Palpatine looked up to Obi-Wan, who – sure enough – was still going.
“...of course, a separate but related issue is what it’s going to be like afterwards,” Obi-Wan said. “In principle the Republic and the Jedi Order could probably accept the existence of Sith so long as we actually knew who they were and they weren’t trying to destroy us. It’s the fact that the first Sith we met in a thousand years tried to run Anakin over and cut Qui-Gon’s head off as an opening move that’s soured us towards them a bit… but are you really going to be content as someone whose whole job is to die for Sidious?”
Dooku stared at Obi-Wan, baffled, then glanced at Palpatine and Anakin.
“What do you mean?” he asked, forcing his gaze back to Obi-Wan.
“Sidious is your Master, we know that much,” Obi-Wan replied. “Partly because you told me yourself. But has he ever put himself in danger? Or has it all been you dealing with Jedi like myself and my apprentice? Putting yourself out there, in danger, while you do exactly what he says?”
He smiled slightly. “A Jedi would accept that, but you’re a Sith – you’ve said so yourself. Sith are self-interested. What do you think your new master is getting out of the situation? Because if you don’t know, it’s got to be something and it’s probably something he doesn’t want to tell you.”
“My master is quite willing to put himself in danger,” Dooku said, then clamped his lips shut at a frantic mouthed shut up from Palpatine.

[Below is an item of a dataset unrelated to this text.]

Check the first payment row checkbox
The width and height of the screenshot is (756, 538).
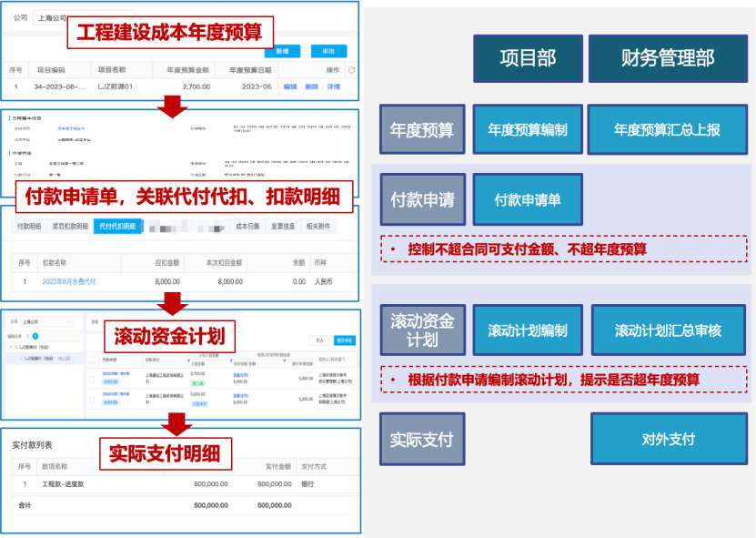click(91, 380)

“Real or feigned?” Obi-Wan asked. “Do you think he wouldn’t manipulate you? He’s been doing it to everyone else – you’ve said it.”
Dooku’s brow furrowed.
“But we’re getting off topic,” Obi-Wan said, turning to look at Palpatine. “Chancellor, what about this as a starting point? Your emergency powers were granted to resolve the crisis, and I’m sure you want to abandon them as soon as possible… so why not take away the whole reason why the individual systems in the Confederacy had problems with the Republic to begin with? Freely allow the departure of any system which wishes to do so, under the emergency powers legislation; enact a progressive tax, one which hits the Core worlds harder owing to their greater ability to pay, to sustain a carrier based navy able to hunt pirates more effectively than conduct occupations or orbital bombardment, and have the navy established on a sector-federal two-level model?”

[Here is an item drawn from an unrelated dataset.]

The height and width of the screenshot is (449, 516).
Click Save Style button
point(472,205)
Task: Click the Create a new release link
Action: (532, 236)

Palpatine stared at Obi-Wan for at least ten seconds.
“...he’s a Sith Lord,” he said, yet again.
“Oh, shut up,” Dooku replied. “You’re a Sith Lord and I don’t see you doing anything constructive.”
Obi-Wan glanced at Palpatine.
“...you know,” he began. “I’m quite sure you’d need to note that on your financial disclosure forms, your Excellency.”
He turned sideways, so he could see both Dooku and Palpatine at the same time. “What was the point of this whole abduction, anyway?”
“As it happens, I was supposed to kill you,” Dooku said. “It’s the only way to turn Anakin to the Dark Side, if you’re out of the way.”
“Huh?” Anakin asked. “Is something up? I’ve almost got the crystals realigned.”
“This plan looked a lot better this morning,” Palpatine muttered.